= College of the State Bar of Texas =

Logo of the college of the
State Bar of Texas

The College of the State Bar of Texas is an honorary society of qualified lawyers who are interested in both high ethical standards and improved training for all Texas attorneys.

==Purpose and membership==
The college recognizes Texas lawyers who voluntarily attend at least double the minimum Continuing Legal Education (CLE) classes required by the State Bar of Texas. While the State Bar of Texas mandates that every licensed attorney complete at least fifteen hours of continuing legal education classes each year, the college requires its members to double that number by attending thirty hours per year.

As of 2006, it was the only organization in the United States formed for the specific purpose of promoting and recognizing attorneys who strive to maintain and enhance their professional skills and the quality of their practice through voluntary participation in CLE programs. Historically, only about eight percent of the licensed attorneys in Texas (4,100 out of 63,500 in 1999) meet the requirements for membership in the College of the State Bar of Texas. The motto of the college is: "Professionalism Through Education."

Since 1993, the College of the State Bar has each year presented a lawyer with the Jim Bowmer Professionalism Award, an annual honor established to recognize members who have significantly contributed to professionalism within the legal community, as well as a Franklin Jones Best CLE Article Award and a Steve Condos Most CLE Hours Award.

==History==
Jim D. Bowmer and Franklin Jones Jr., both past presidents of the State Bar of Texas, credit each other with starting the College of the State Bar. Mr. Bowmer, who believed that lawyers in Texas should be given recognition for attending programs of continuing legal education, urged Mr. Jones to persuade the Board of Directors of the State Bar of Texas to adopt the idea for the college. At the request of the Board of the Directors of the State Bar of Texas, the college was established by the Texas Supreme Court on December 14, 1981.
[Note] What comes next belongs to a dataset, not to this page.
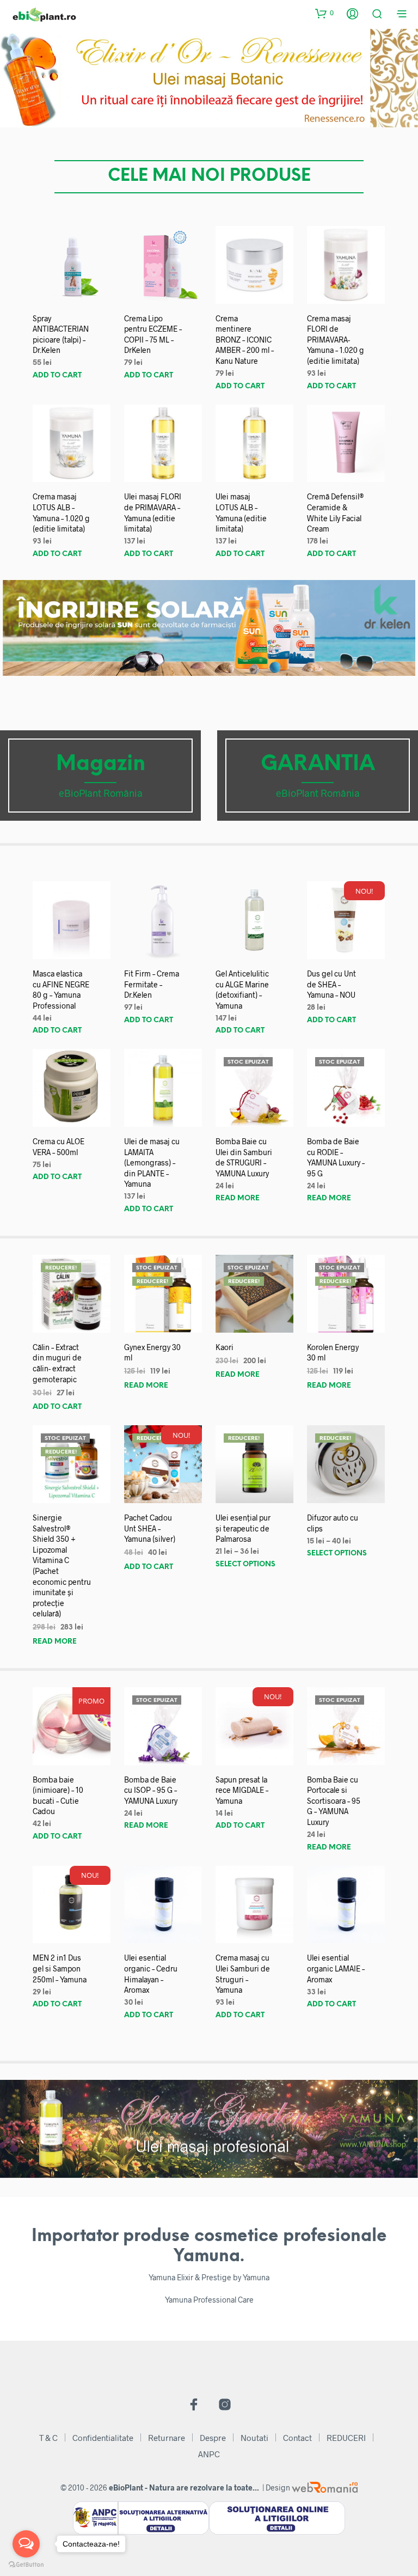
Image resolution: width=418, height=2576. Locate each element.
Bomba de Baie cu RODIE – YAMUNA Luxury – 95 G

In June 2001, the Board of the State Bar voted to change the status of the college from a standing committee of the Bar to a "bar-related entity." On October 25, 2001, the Texas Supreme Court amended its 1981 order establishing the College of the State Bar (Misc. Docket No. 01-9180) and directed it to pursue incorporation under the Texas Non-Profit Corporation Act. As a qualifying non-profit corporation, the college applied for and received Section 501(c)(3) tax-exempt status under the United States Internal Revenue Code.